Fakt ist auch, lassen Sie mich das sagen: Wer mehr Sicherheit auf Autobahnen will, der muss den gigantisch wachsenden Güterverkehr auf die Schiene lenken und ein Überholverbot für LKW durchsetzen.

(Beifall bei den LINKEN und der Abg. Elke Herrmann, GRÜNE)

Sie von der Koalition argumentieren darüber hinaus, dass die deutschen Automobilhersteller ihre Premiumfahrzeuge in Größenordnungen exportieren und mithin ein Tempolimit in Deutschland das Ansehen schädige. Übersetzt hieße das, durch ein Tempolimit würde das Ansehen deutscher Premiumfahrzeuge geschädigt und der entsprechende Export gefährdet. Da sollten Sie, offen gestanden, jetzt einmal die Kirche im Dorf lassen. Die importierenden Länder kämen andererseits auch nicht auf die Idee, mit den deutschen Premiumfahrzeugen zugleich auch die Tempofreigabe für ihre Autobahnen zu übernehmen. Sie interessieren sich tatsächlich für die Autos. Das ist auch gut so. Sie akzeptieren zugleich die Regelungen in ihren eigenen Ländern. Zumindest ist nicht erkennbar, dass sich die Briten, die Italiener, die Spanier und die Österreicher unfreier fühlten als die Deutschen.

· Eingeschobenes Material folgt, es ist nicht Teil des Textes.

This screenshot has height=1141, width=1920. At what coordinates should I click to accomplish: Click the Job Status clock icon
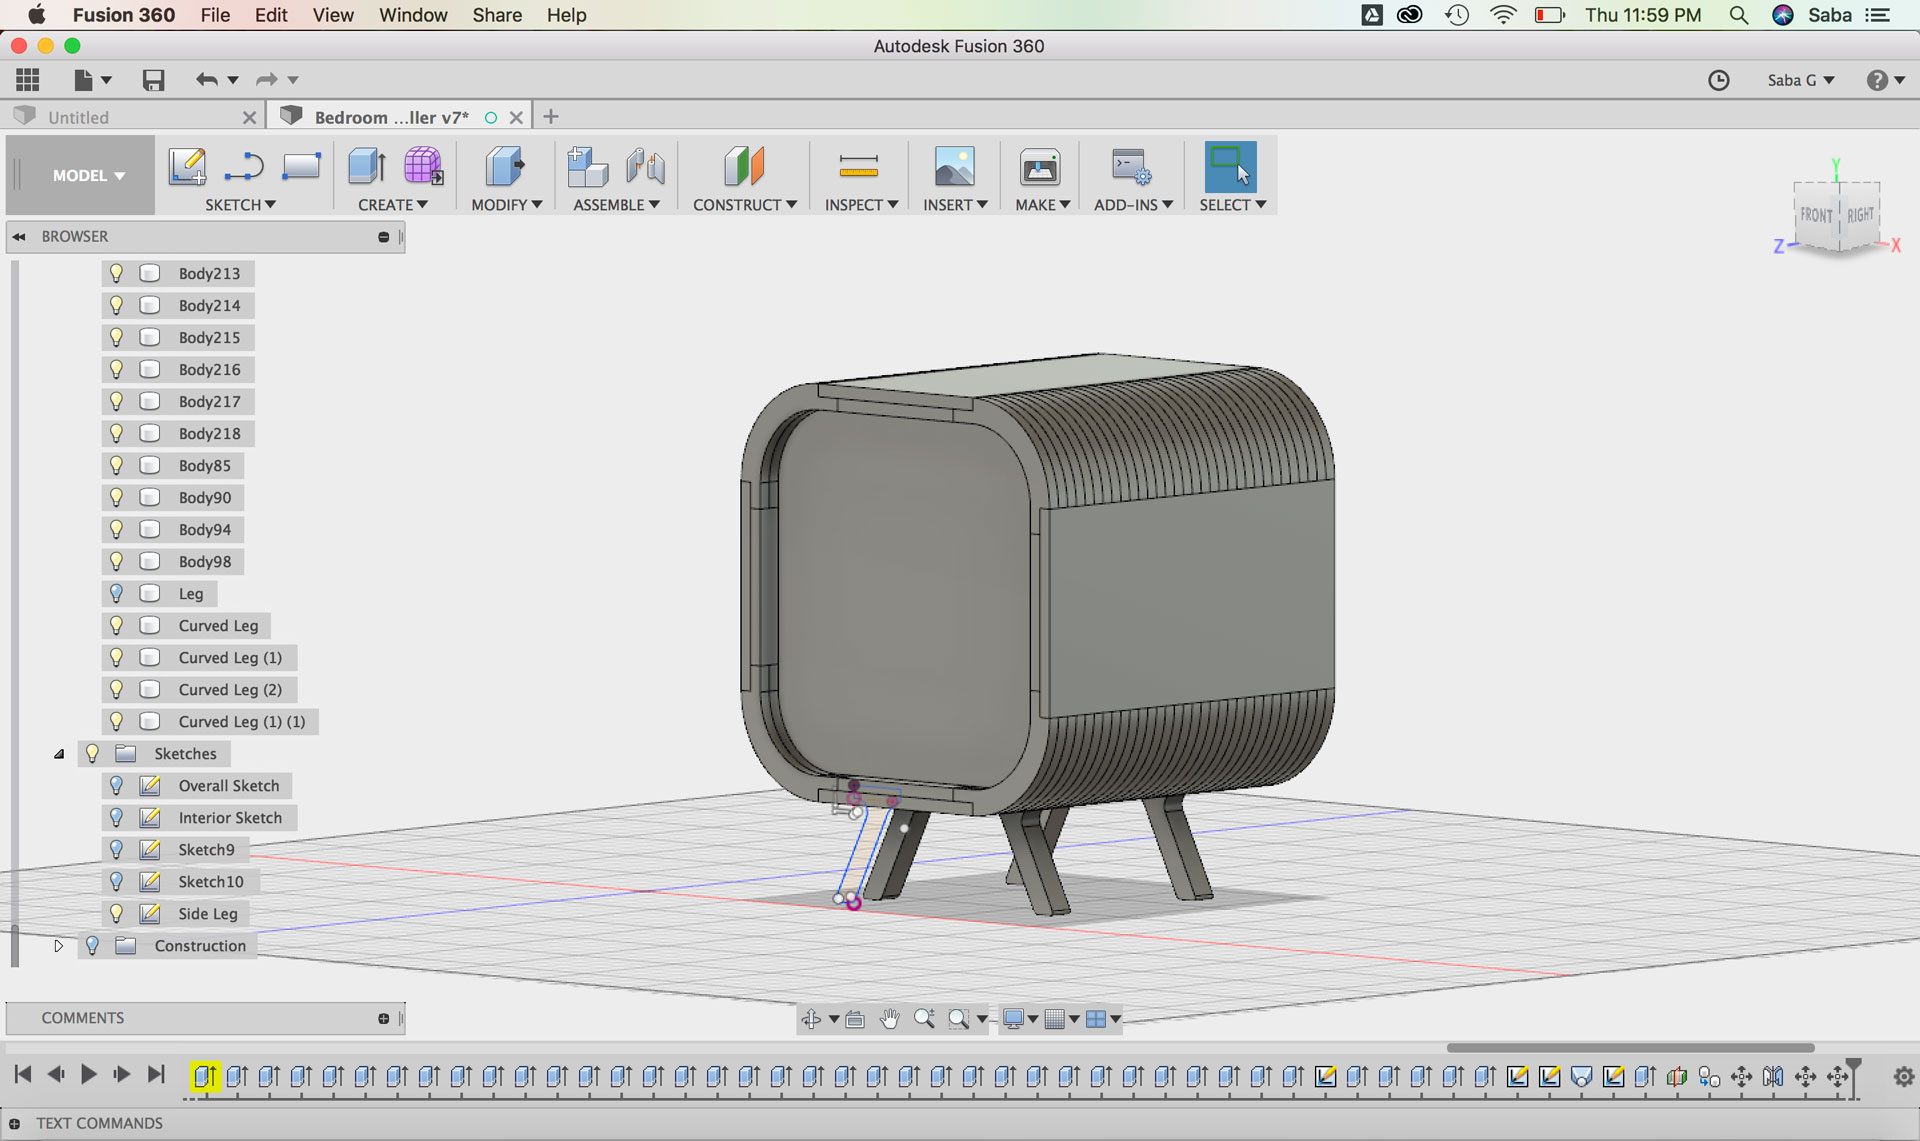[x=1718, y=80]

(Zuruf von den LINKEN: Die USA!)

Die kaufen sehr gern deutsche Premiumfahrzeuge.

Zu den Antragspunkten.

Unter erstens begehren Sie einen Bericht über die Streckenlängen mit und ohne Tempolimit sowie mit beeinflussbarem Tempolimit, außerdem zur Unfallstatistik in den Abschnitten. Das kann man machen. Das wäre allerdings mit einer Kleinen Anfrage ebenso zu erkunden gewesen. Ihr eigener Minister gibt Ihnen sicherlich gern Auskunft.

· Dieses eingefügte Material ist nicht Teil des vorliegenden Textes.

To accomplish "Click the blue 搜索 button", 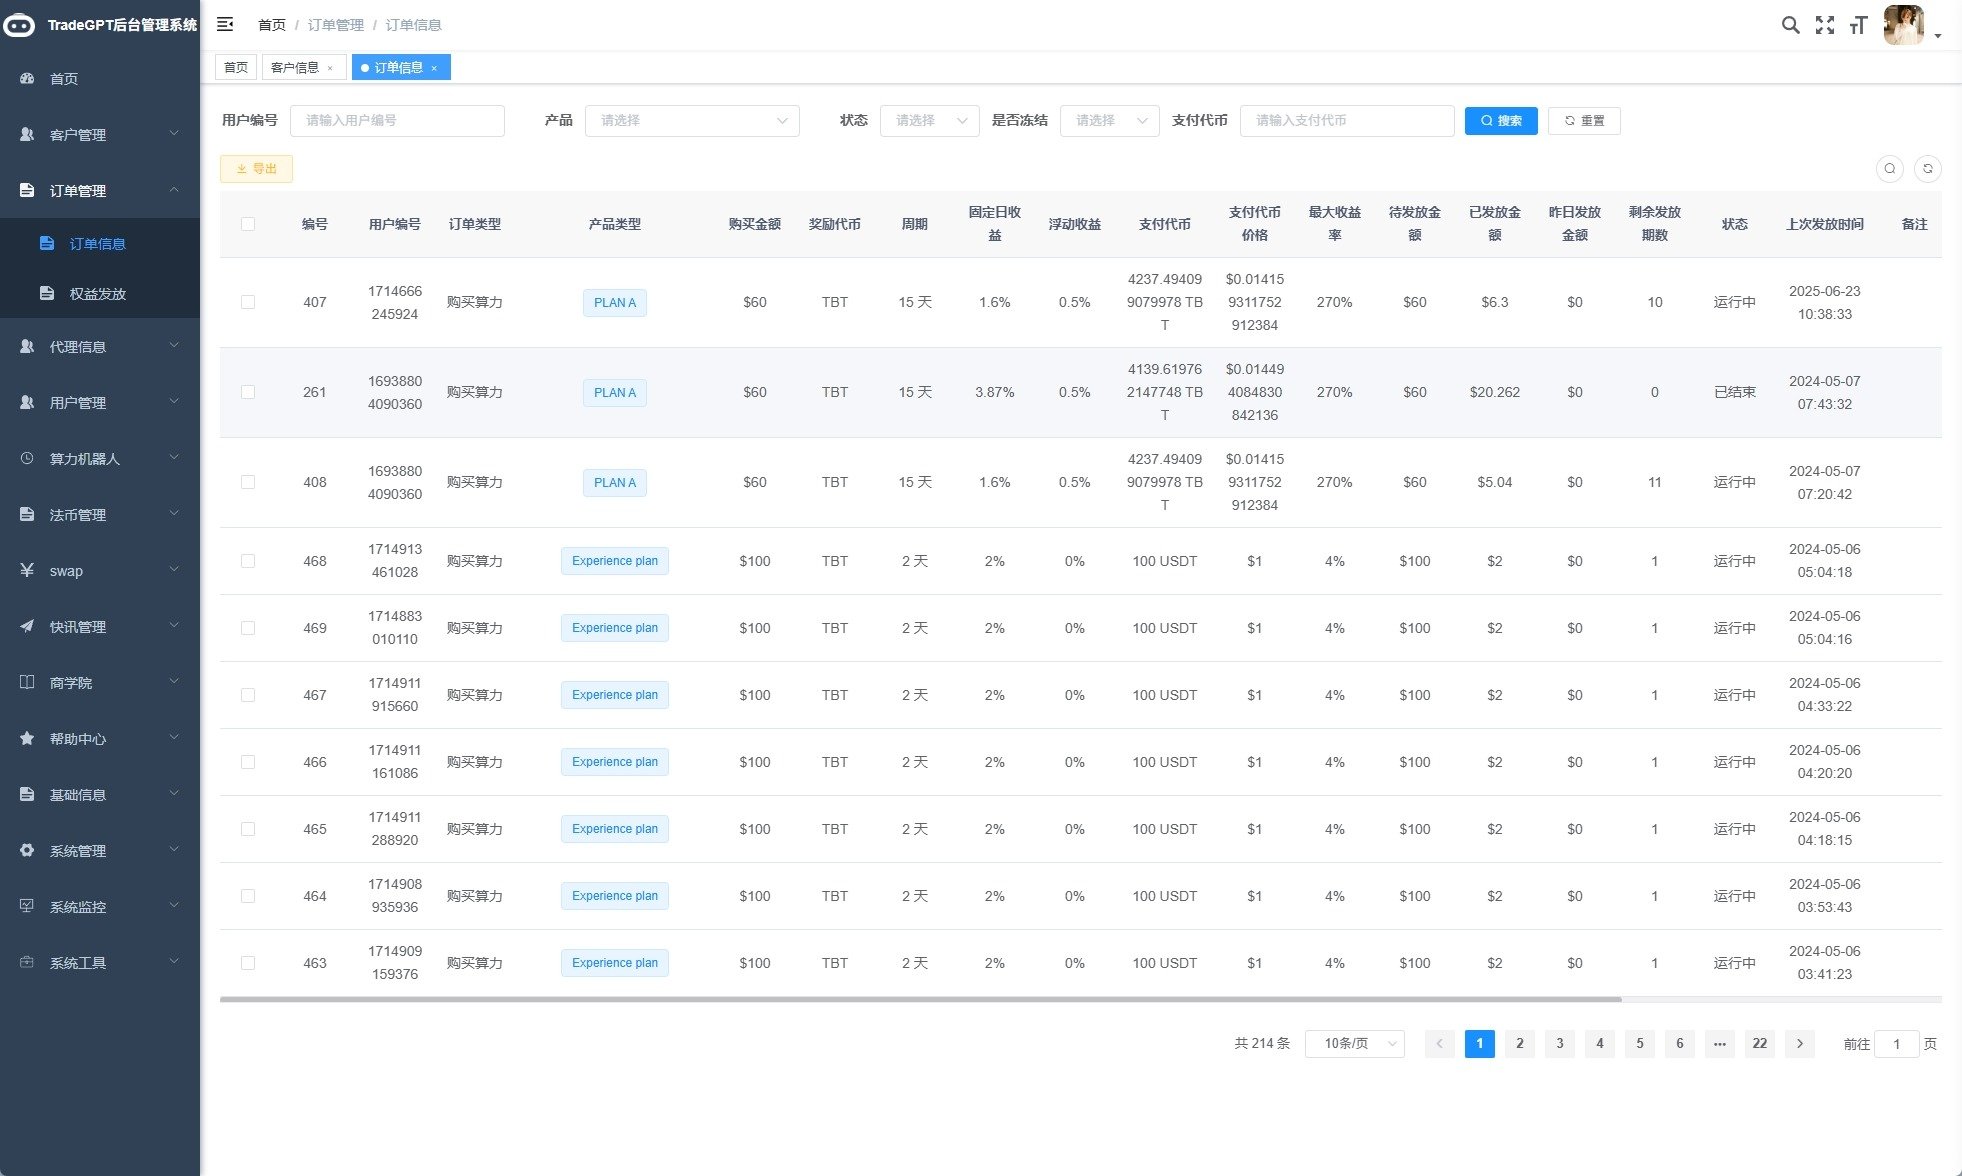I will coord(1500,121).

Zu zweitens begehren Sie, die Staatsregierung möge sich auf Bundesebene gegen ein generelles Tempolimit einsetzen. Hoppla, haben wir irgend etwas verpasst?

(Zuruf von der CDU: Ja!)

Sollten sich CDU, CSU und SPD tatsächlich die Einführung eines Tempolimits auf Bundesautobahnen ins Stammbuch geschrieben haben? Das, was Rot-Grün – entschuldigen Sie, liebe Kolleginnen und Kollegen – in sieben Jahren nicht umgesetzt haben, sollte nun in der Großen Koalition möglich werden?

Meine Damen und Herren der Koalition, aus welcher Rosenmontagspostille haben Sie denn diese Neuigkeit, die einen solchen Antrag auch nur ansatzweise vernünftig erscheinen lassen würde? Sonst wäre es ein Antrag nach dem Motto, etwas zu verhindern, was nicht geplant ist; und das ist auch so.

(Heiterkeit und Beifall bei den LINKEN und den GRÜNEN)

Drittens wollen Sie den Ausbau dynamischer, situationsangepasster Verkehrssteuerung. Ja, das ist eine gute Idee; allerdings bitte nicht wie auf der Landstraße in Dresden stadteinwärts. Dort fährt der geneigte Autofahrer nach Dresden ein, kann auf der großen Anzeige lesen: „Flüssiger Verkehr bis Stadtzentrum“ und hat ausreichend Zeit zum Lesen, weil er gerade mal wieder im Stop-and-goVerkehr verharrt.